Yu Jiang is a Software Engineer with the Control Systems Toolbox Team at The MathWorks, Inc. He received a B.Sc. degree in Applied Mathematics from Sun Yat-sen University, Guangzhou, China, a M.Sc. degree in Automation Science and Engineering from South China University of Technology, Guangzhou, China, and a Ph.D. degree in Electrical Engineering from New York University. His research interests include adaptive dynamic programming and other numerical methods in control and optimization. He was the recipient of the Shimemura Young Author Prize (with Prof. Z.P. Jiang) at the 9th Asian Control Conference in Istanbul, Turkey, 2013.

Zhong-Ping Jiang is a Professor of Electrical and Computer Engineering at the Tandon School of Engineering, New York University. His main research interests include stability theory, robust/adaptive/distributed nonlinear control, adaptive dynamic programming and their applications to information, mechanical and biological systems. In these areas, he has written 3 books, 14 book chapters and is the (co-)author of over 182 journal papers and numerous conference papers. His work has received 15,800 citations with an h-index of 63 according to Google Scholar. Professor Jiang is a Deputy co-Editor-in-Chief of the Journal of Control and Decision, a Senior Editor for the IEEE Transactions on Control Systems Letters, and has served as an editor, a guest editor and an associate editor for several journals in Systems and Control. Prof. Jiang is a Fellow of the IEEE and a Fellow of the IFAC.

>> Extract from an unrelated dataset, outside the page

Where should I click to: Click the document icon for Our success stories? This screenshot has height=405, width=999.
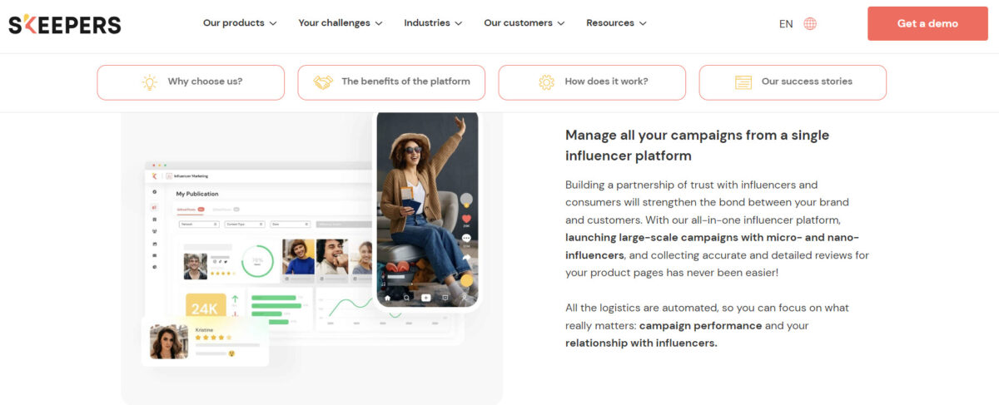coord(743,81)
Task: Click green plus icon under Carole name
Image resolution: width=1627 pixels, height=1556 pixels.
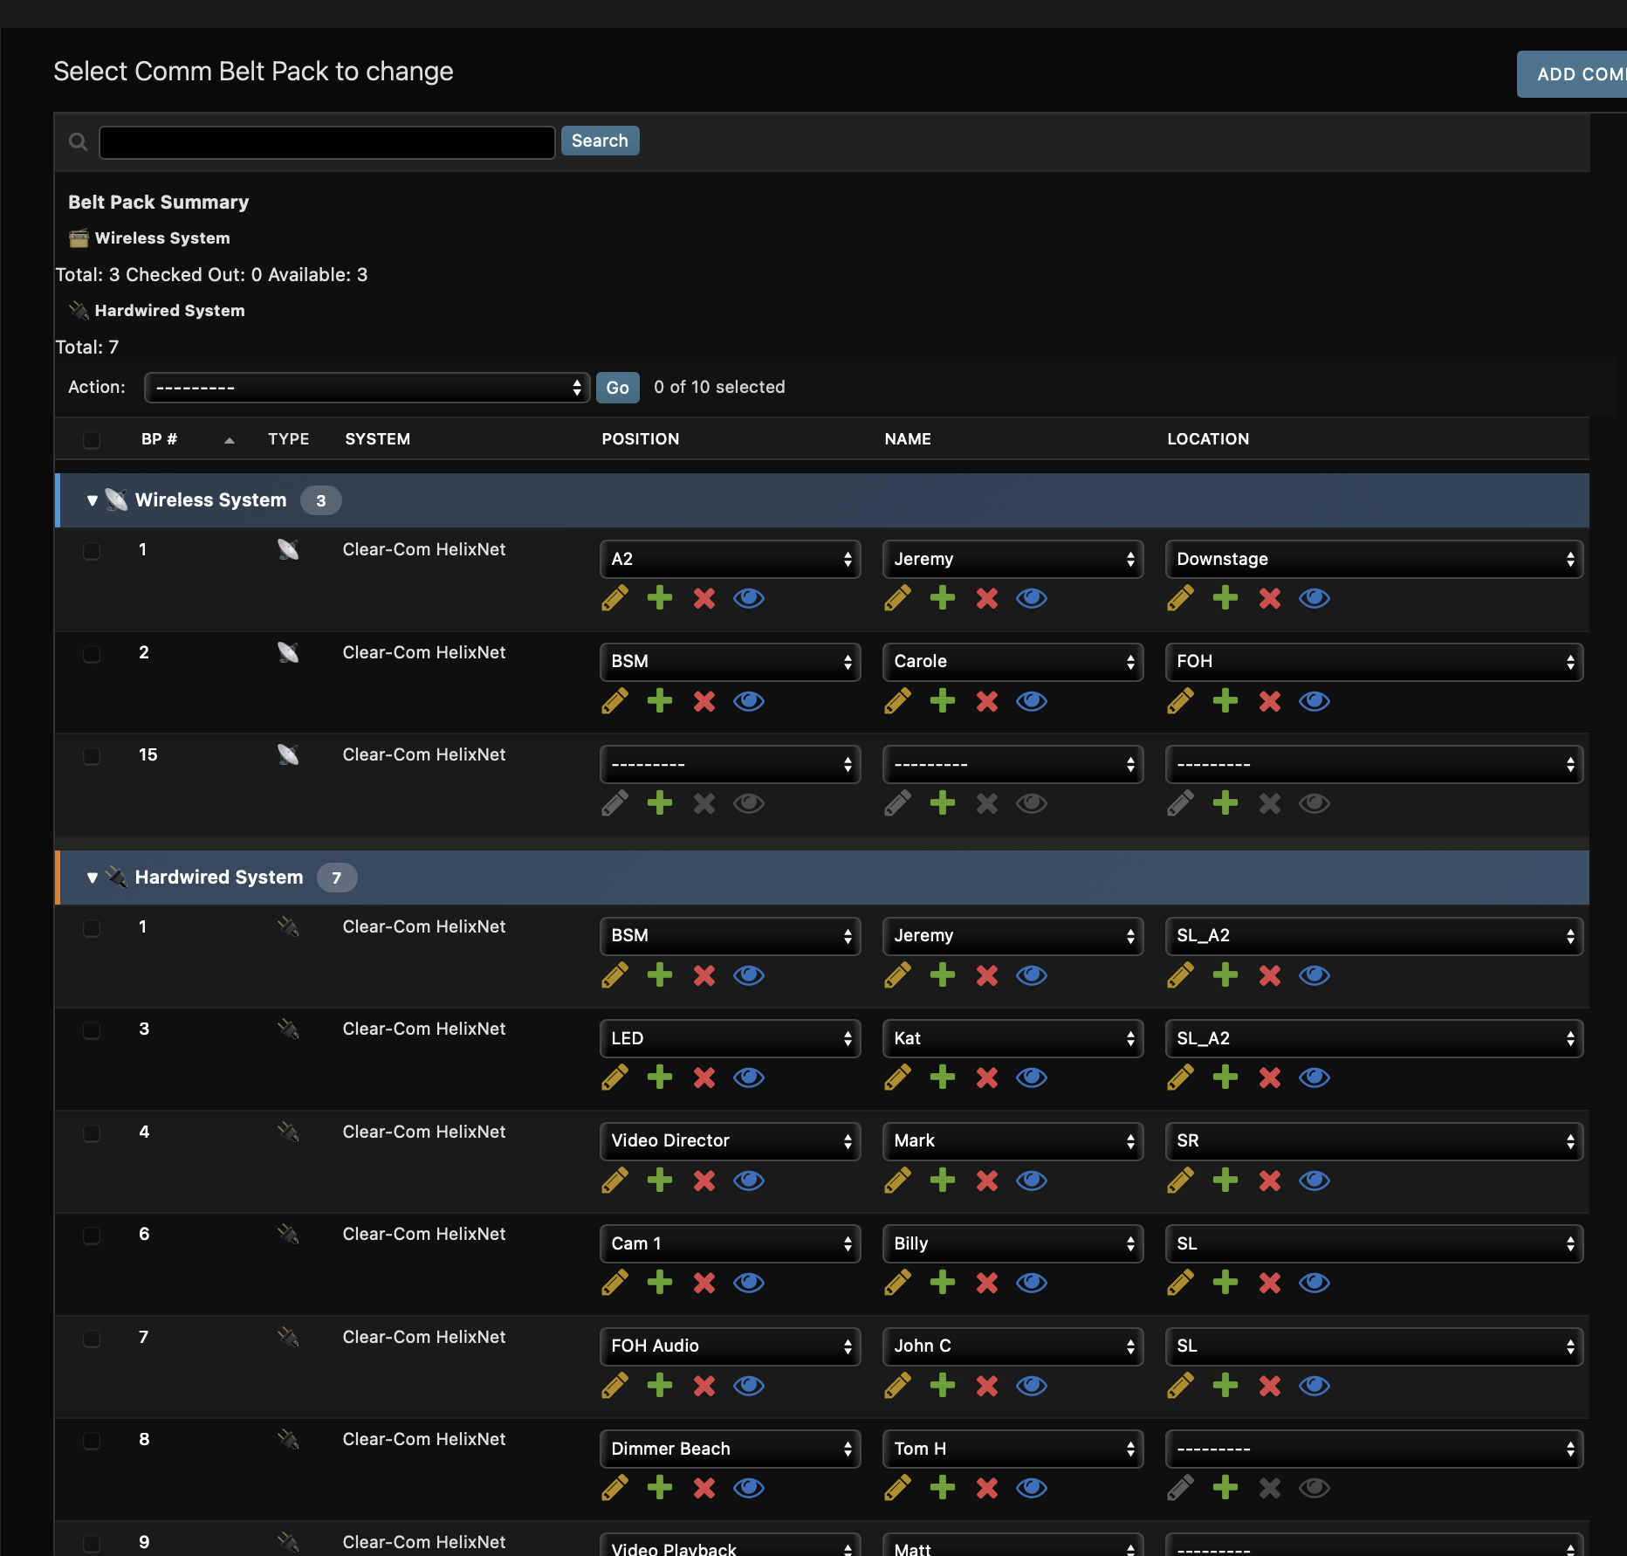Action: point(942,701)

Preface and Acknowledgments

This book covers the topic of adaptive optimal control (AOC) for continuous-time systems. An adaptive optimal controller can gradually modify itself to adapt to the controlled system, and the adaptation is measured by some performance index of the closed-loop system. The study of AOC can be traced back to the 1970s, when researchers at the Los Alamos Scientific Laboratory (LASL) started to investigate the use of adaptive and optimal control techniques in buildings with solar-based temperature control. Compared with conventional adaptive control, AOC has the important ability to improve energy conservation and system performance. However, even though there are various ways in AOC to compute the optimal controller, most of the previously known approaches are model-based, in the sense that a model with a fixed structure is assumed before designing the controller. In addition, these approaches do not generalize to nonlinear models.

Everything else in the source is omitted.